Effectiveness of the liver micronucleus assay using juvenile mice.

Abstract

This study investigated the effectiveness of the liver micronucleus (MN) assay using juvenile mice. Therefore, we analyzed various hepatic cytochrome P450 (CYP)- mediated activities of ethoxyresorufin O-deethylation, pentoxyresorufin O-dealkylation, tolbutamide hydroxylation, bufuralol 1’-hydroxylation, aniline hydroxylation and midazolam 4-hydroxylation by CYP1A, CYP2B, CYP2C, CYP2D, CYP2E and CYP3A, respectively, in non-treated male ICR mice aged between 3 and 8 weeks. The enzyme efficiency levels in 3- and 4-week-old mice were approximately similar to or higher than those in 8-week-old mice, except for CYP1A and CYP2E in 3- and 4-week-old mice, respectively.

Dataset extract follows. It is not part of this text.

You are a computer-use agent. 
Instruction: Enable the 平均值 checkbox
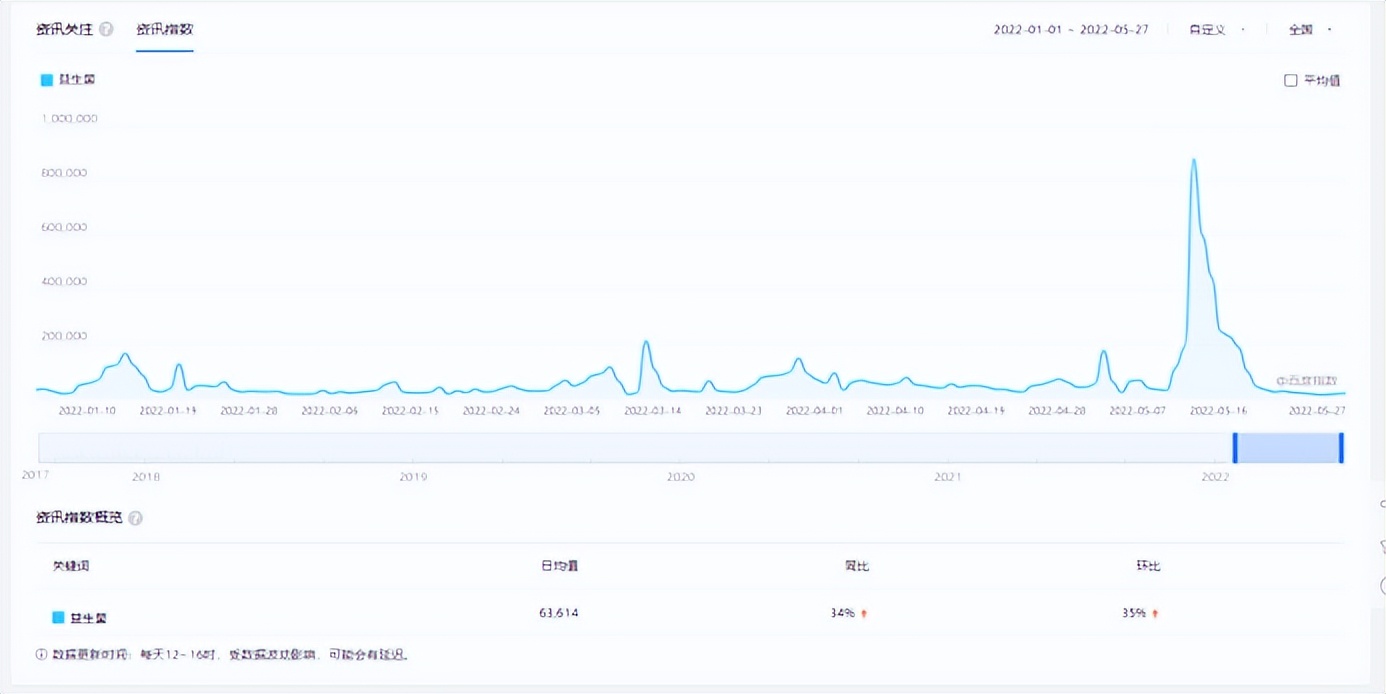1290,80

Since these results suggest that juvenile mice have sufficient activities for most CYP enzymes, we also conducted a liver MN assay using diethylnitrosamine (DEN), a rodent hepatocarcinogen, on male ICR mice aged between 3 and 6 weeks. A peripheral blood (PB) MN assay was performed simultaneously in 4-week-old mice. Assays incorporating DEN produced positive results in 3- and 4-week-old mice and showed a dose-dependent increase in the micronucleated hepatocyte frequencies at 4 weeks. Both the liver MN assay in 5- and 6-week-old mice and the PB MN assay had negative results when using DEN. These results suggest that 3- and 4-week-old mice have micronuclei-inducing potential in the liver to detect genotoxic compounds using the liver MN assay.